Verdi seizes on this essential kernel to set the grandest of his great dramatic scenes: the Sequentia (Dies Irae), the heart and longest part of this piece. It is great and grand and terrible, but also endlessly personal, the close of each individual soul's event&story. And so in the greatest performances we hear the irreducible impassioned individuality of the solo voices as they move through those familiar Verdian turns...
On this night, only soprano Marina Poplavskaya's instrument carried this kind of charge. For all my complaints about her Met ubiquity and sometimes-infuriating humorlessness, Poplavskaya certainly has the tools -- musicality, sonic scale, a range of dark and cutting tones -- to make much of a dead-serious part like this one (or Elisabetta): and she did, lack of warmth and some imperfect top notes (she actually had to cancel the first Philadelphia performance due to illness) notwithstanding. Mezzo Christine Rice and bass Mikhail Petrenko have very nice, well-groomed voices, but didn't deliver much beyond that.
The most famous of the soloists was probably the worst. Rolando Villazon almost crashed on the very first line of the "Ingemisco", was missing and sliding around between pitches all over the place, and generally sounded like he'd patched together fragments totaling maybe 2/3 of a tenor voice: most of the bottom, not much of the top (which was never, volume-wise, a strength), and danger in between. The singer once notable for exquisite breath and control is still in a sad form to witness.
But the evening was Nézet-Séguin's (or, as the program notes would have it, "Yannick's" -- understandable given pronunciation issues).

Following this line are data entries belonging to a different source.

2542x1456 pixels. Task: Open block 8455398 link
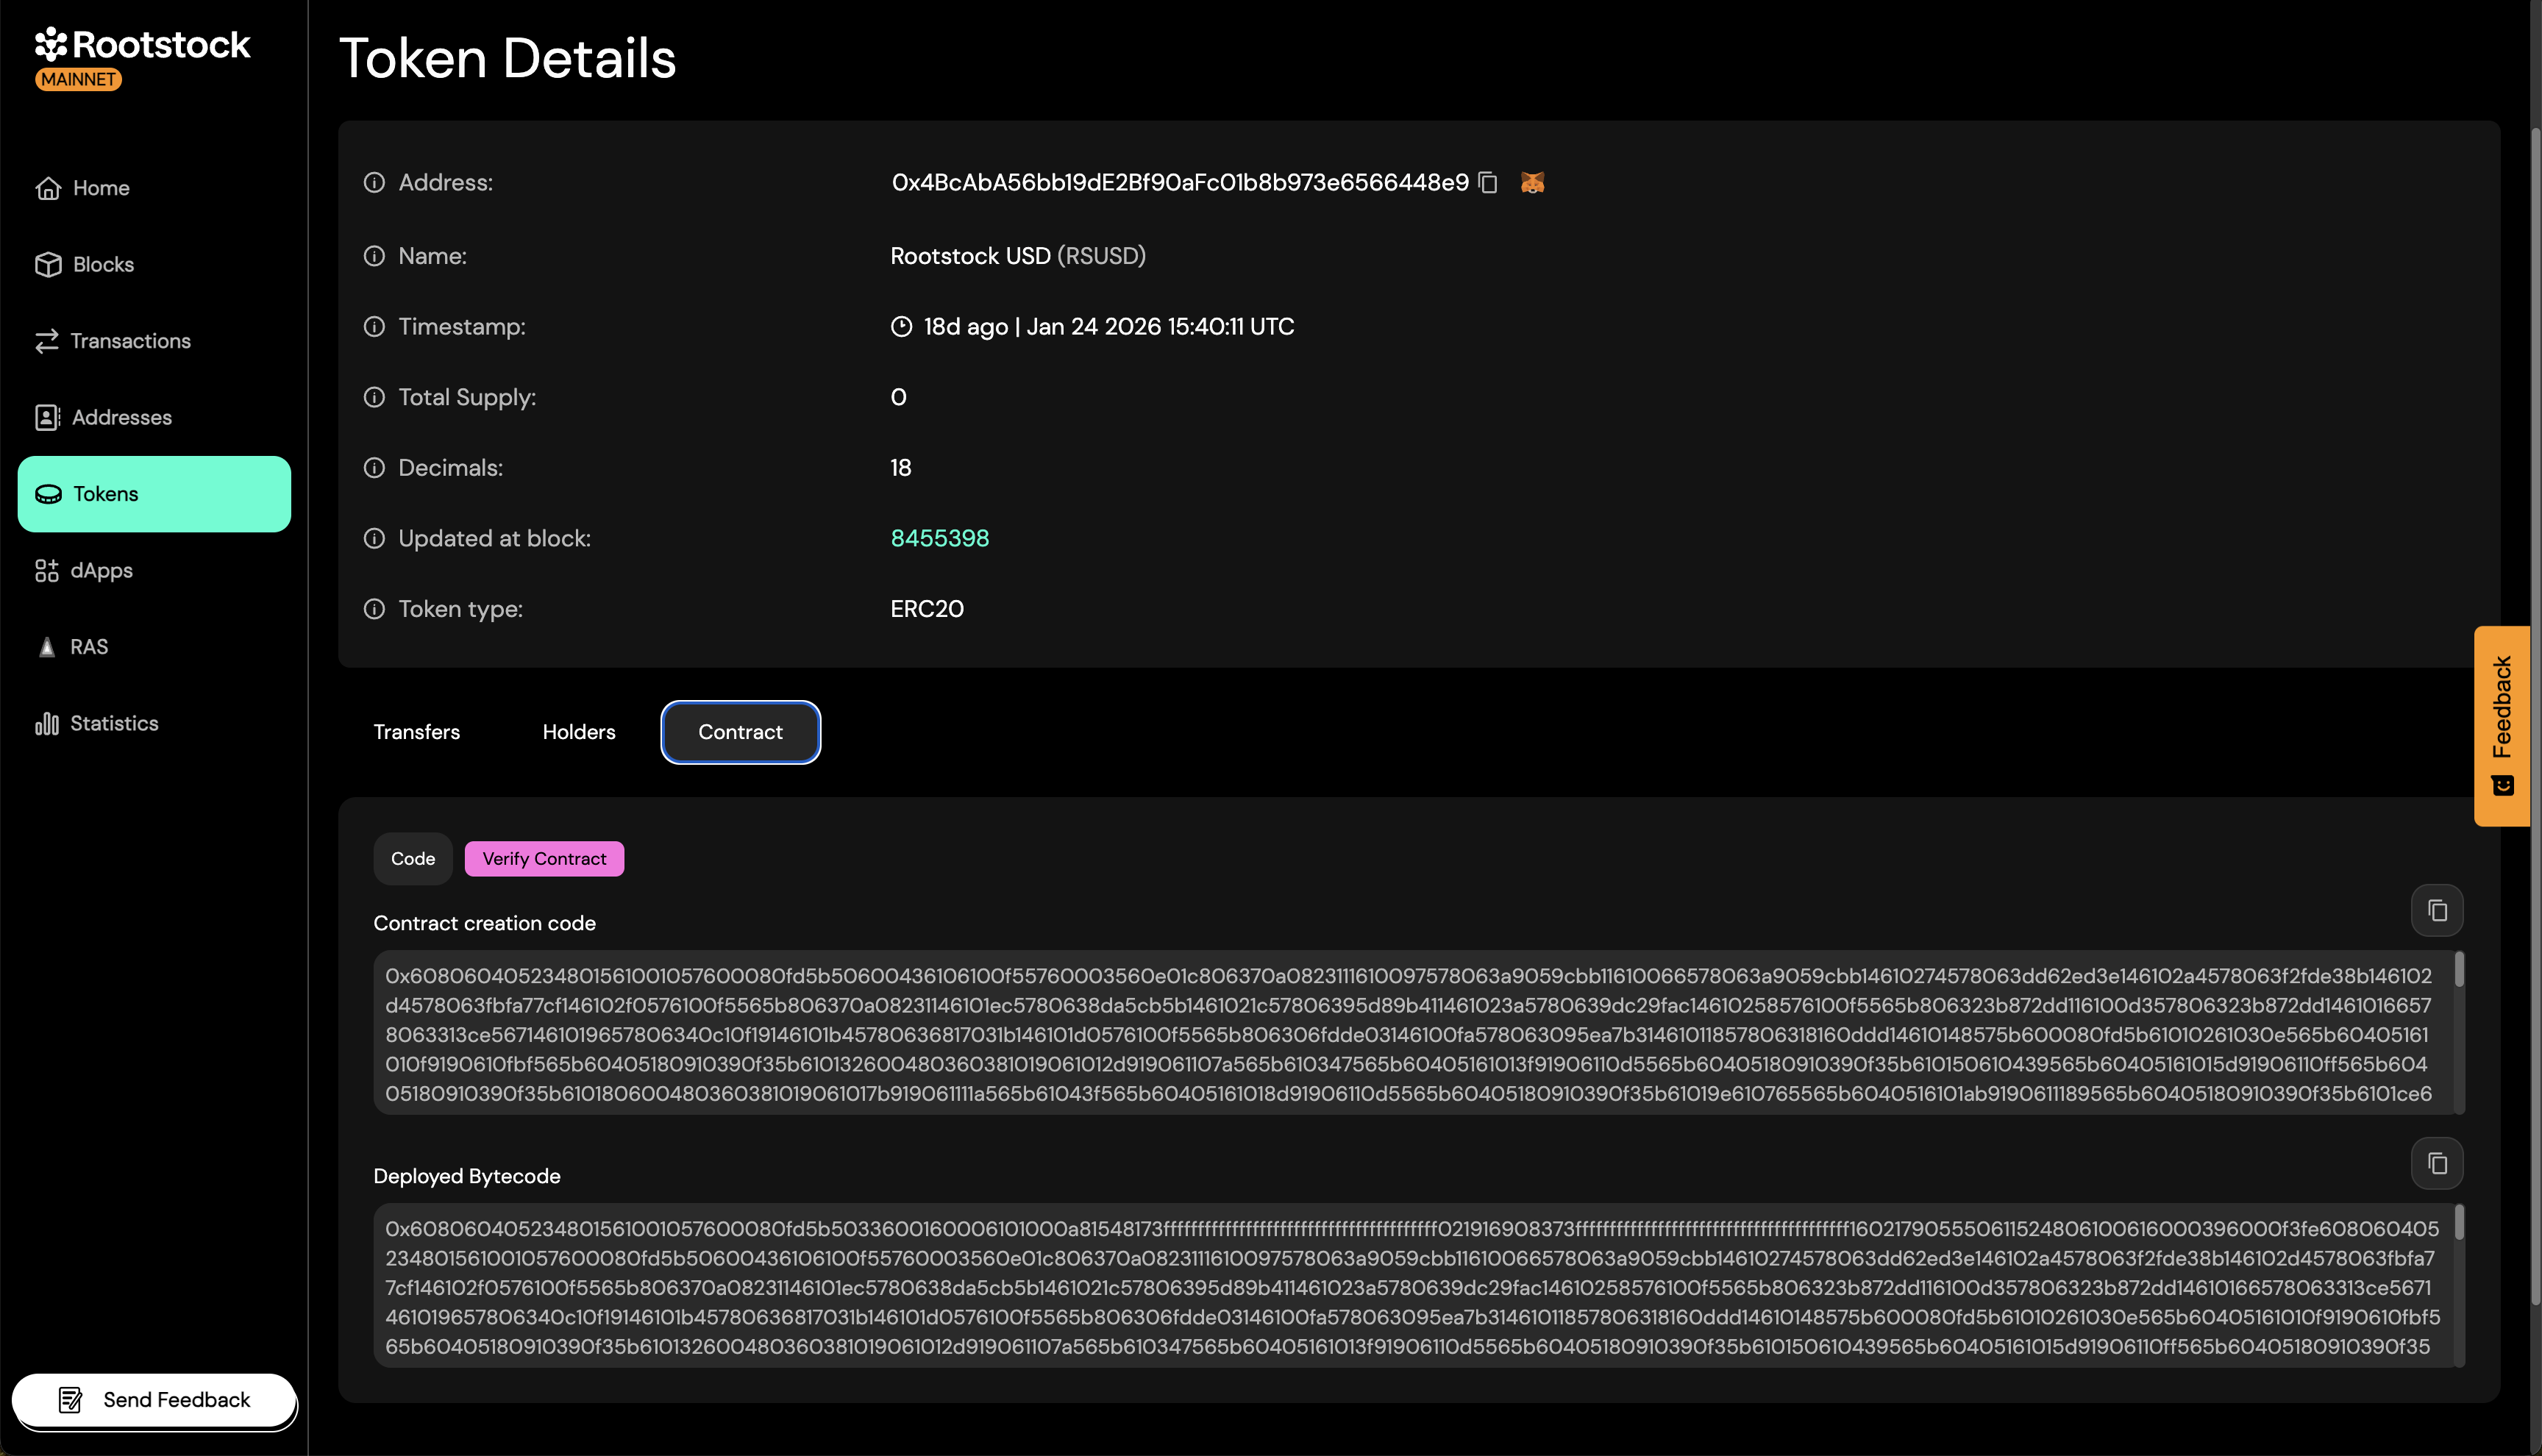[x=939, y=538]
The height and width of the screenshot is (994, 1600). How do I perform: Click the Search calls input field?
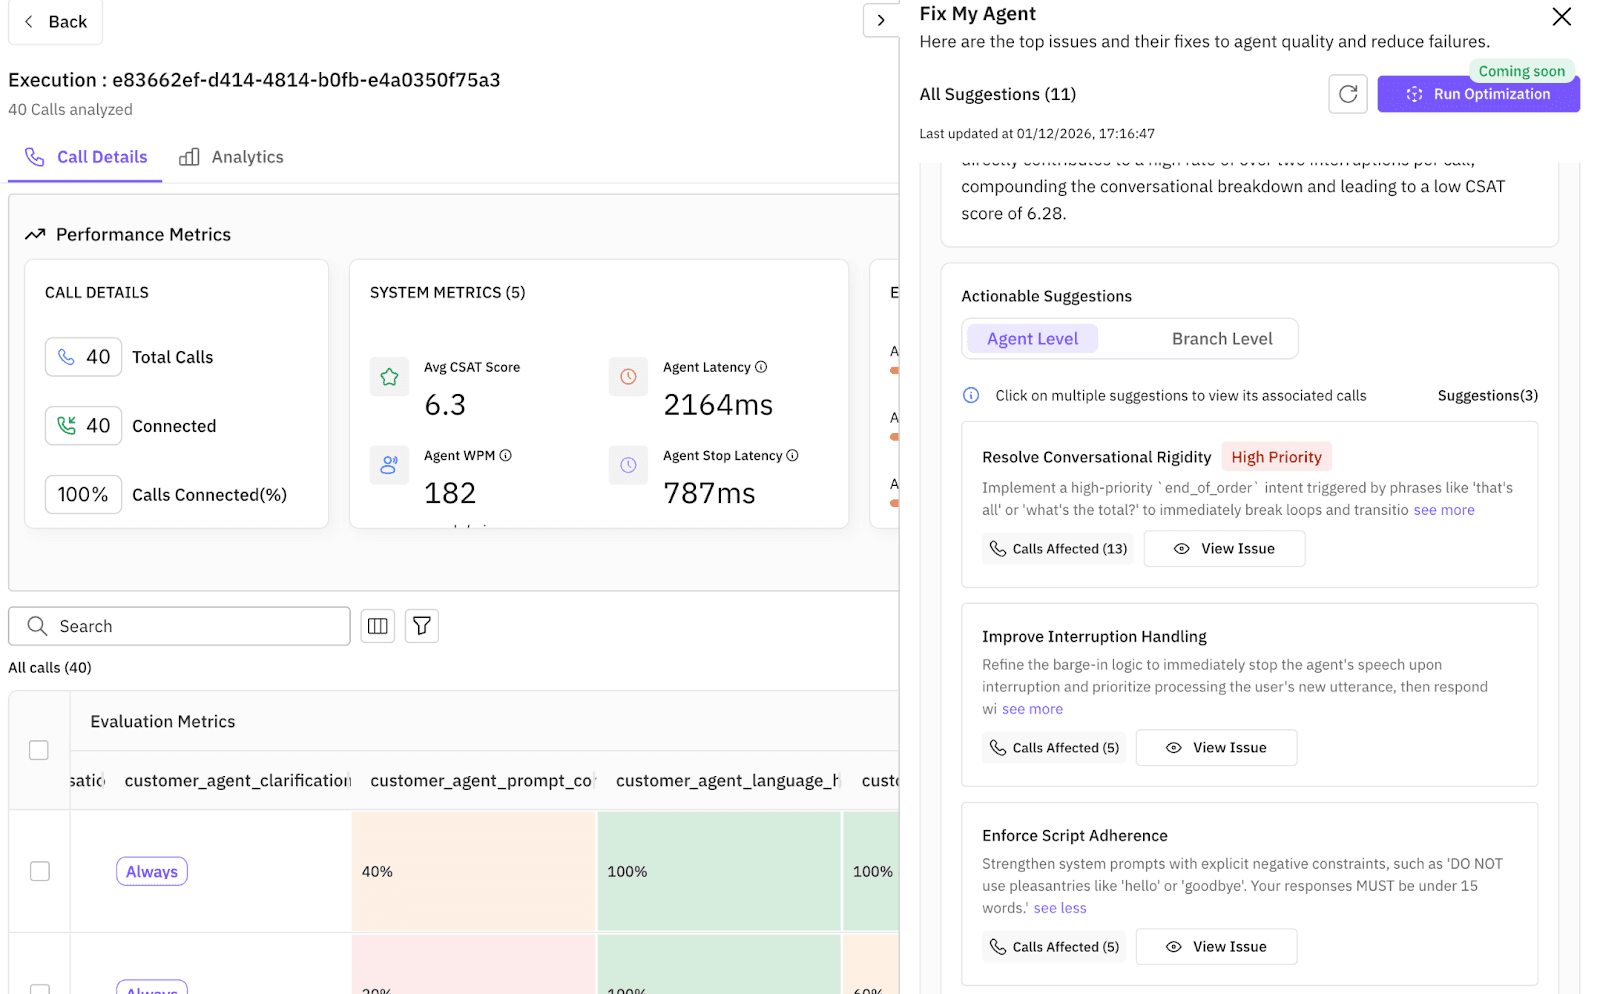tap(179, 626)
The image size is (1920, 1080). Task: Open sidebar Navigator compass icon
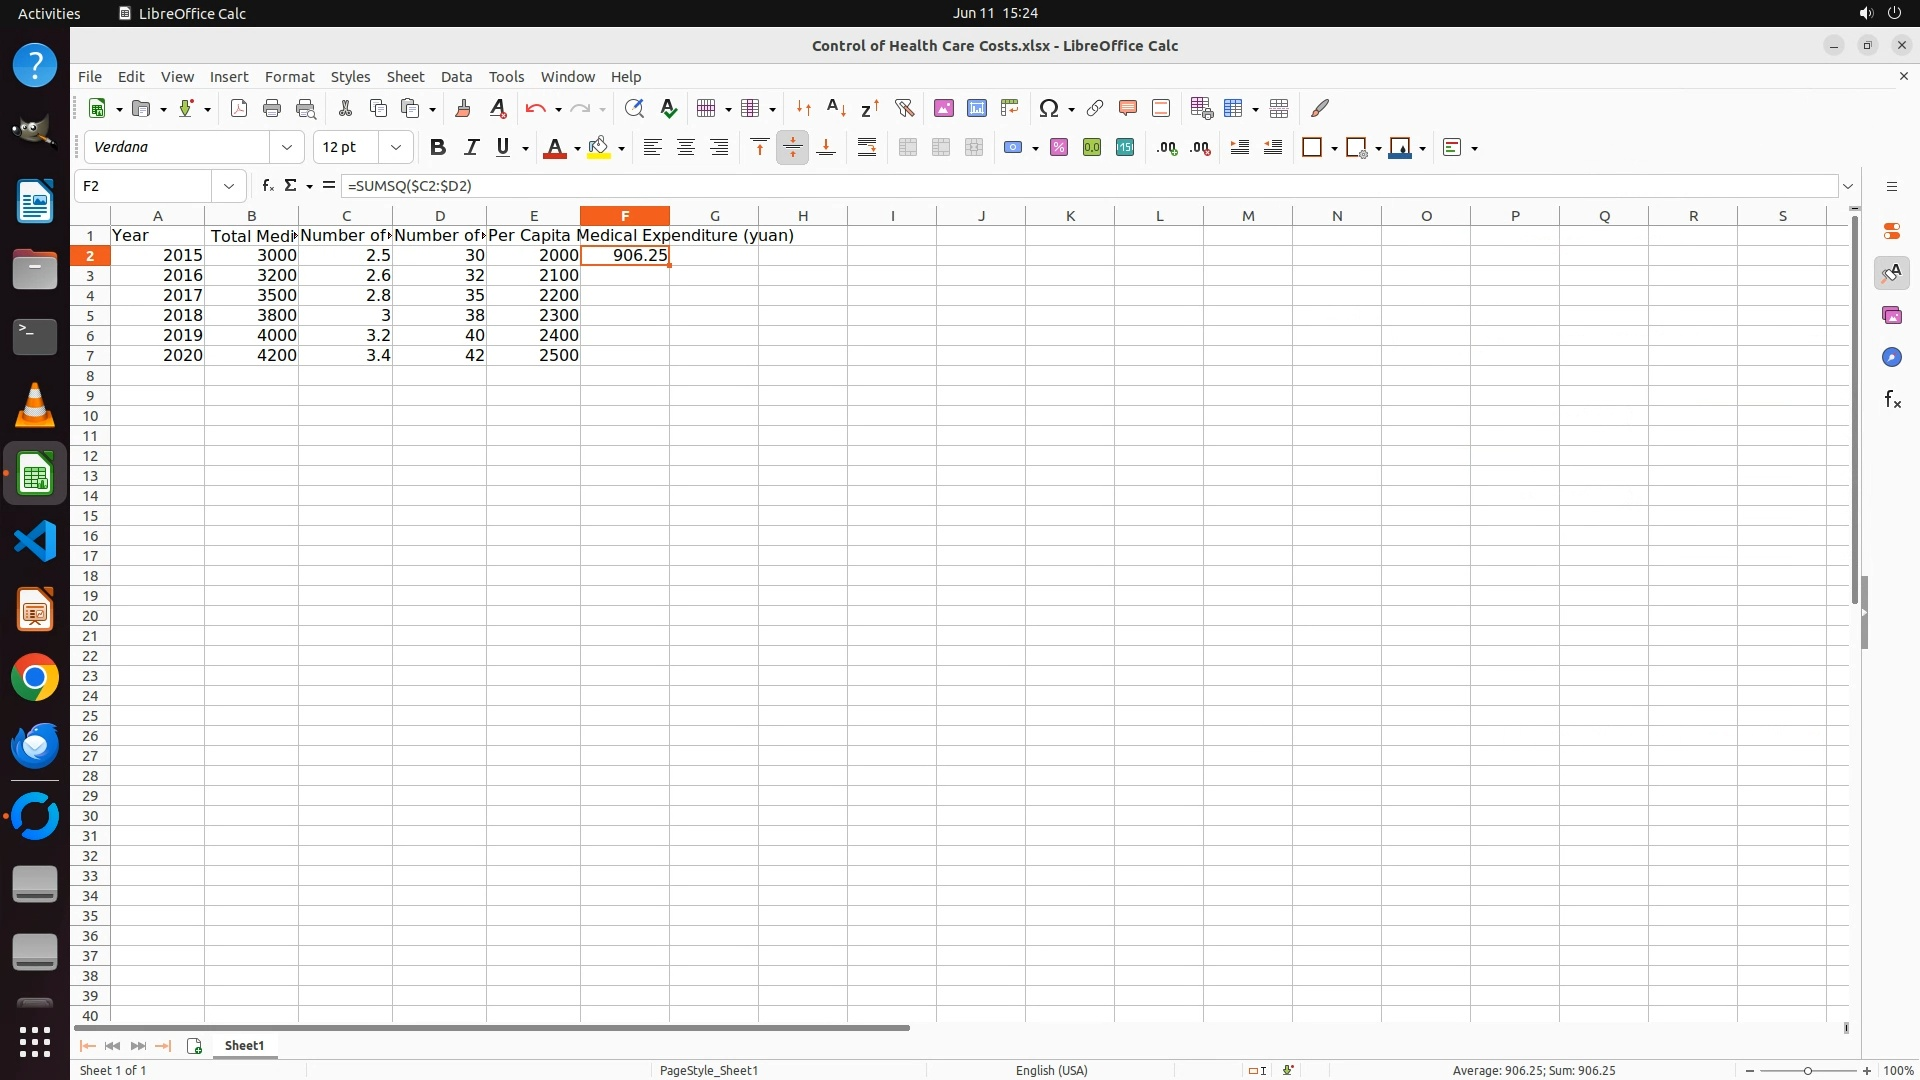coord(1891,358)
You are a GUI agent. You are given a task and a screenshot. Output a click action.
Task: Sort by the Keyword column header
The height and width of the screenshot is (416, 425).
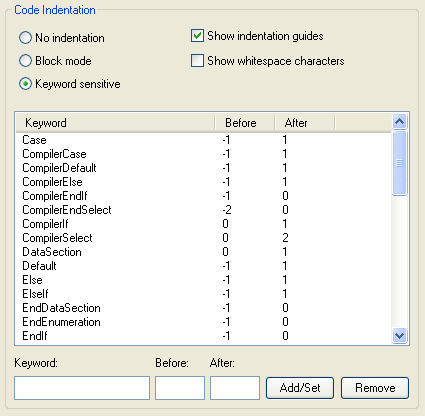pyautogui.click(x=115, y=123)
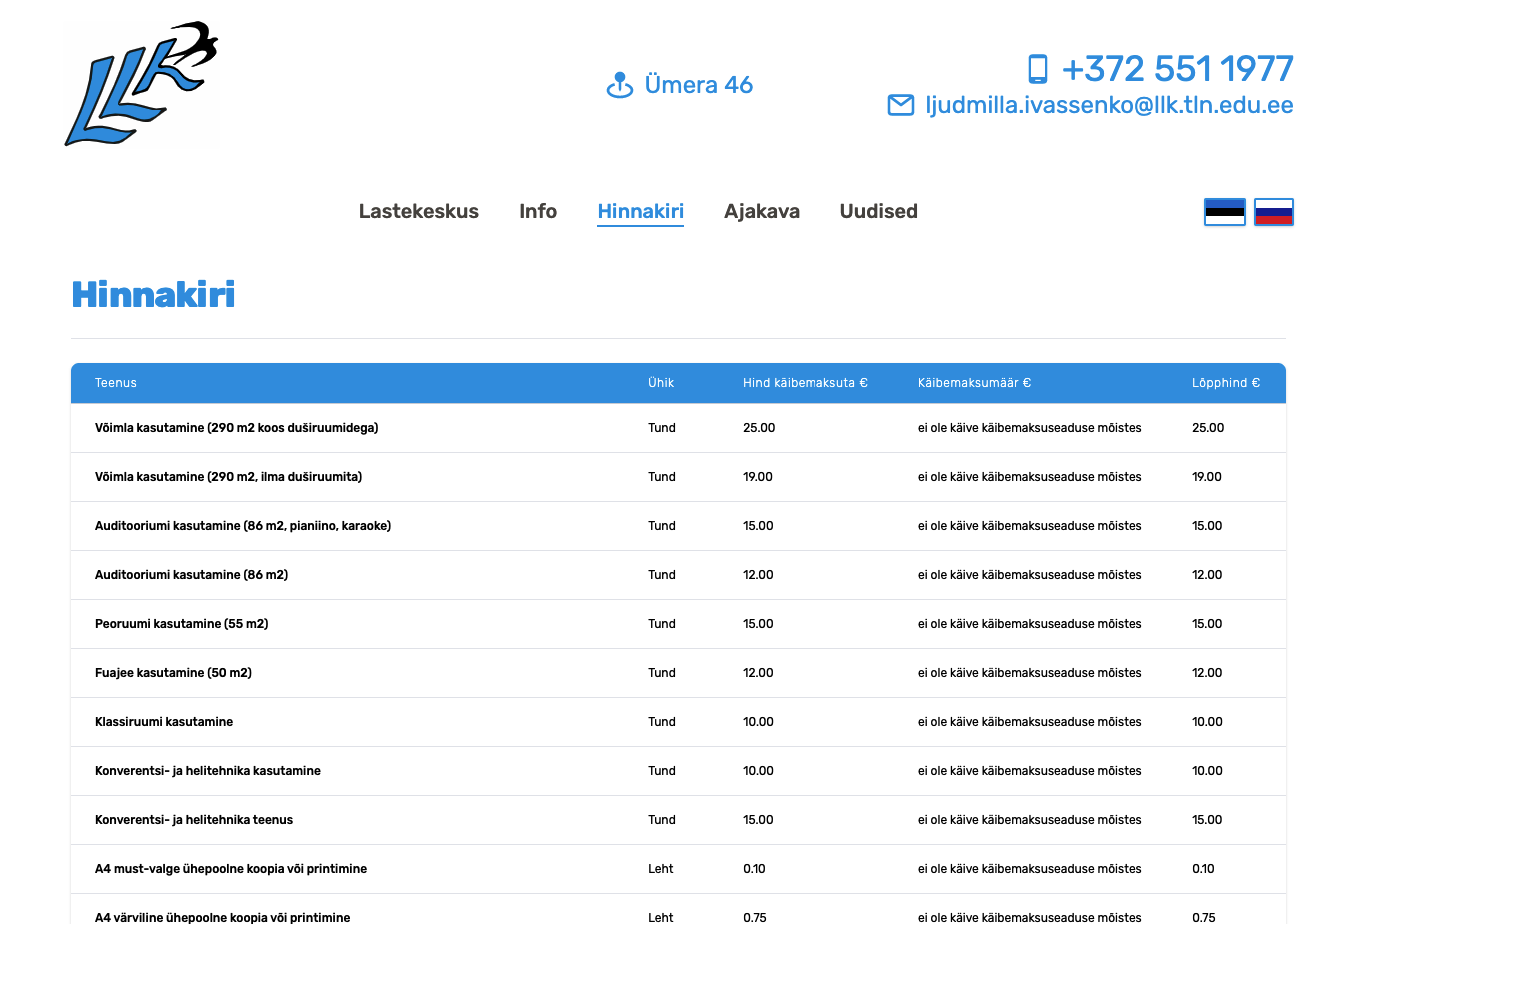Viewport: 1520px width, 1005px height.
Task: Click the mobile phone icon
Action: pyautogui.click(x=1038, y=69)
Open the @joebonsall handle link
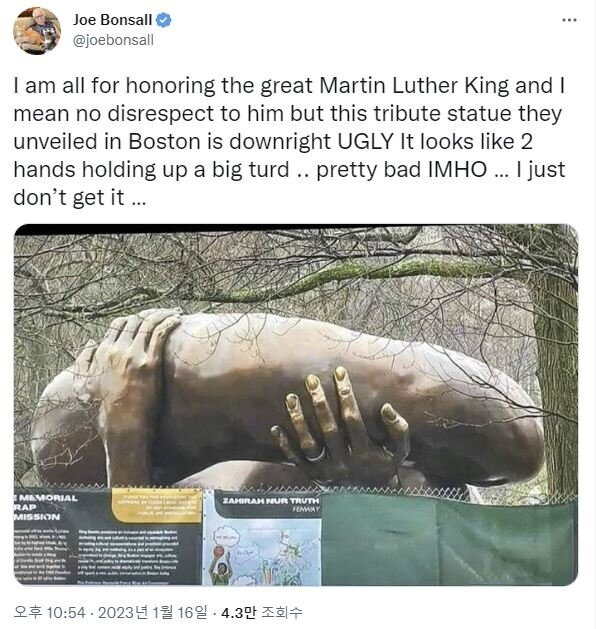Screen dimensions: 596x629 [x=113, y=40]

If his conception lacked some of the life-and-death urgency and particularized detail certain of his elders have brought (and perhaps the good-but-not-great solo lineup was significant), it nevertheless astounded by its coherence and sonic & conceptual clarity. The audience responded with rapt silence through the end and terrific enthusiasm afterward.
It's the same story as Nézet-Séguin's Met debut Carmen: I can't wait to hear what he does with this stuff both now and over the years.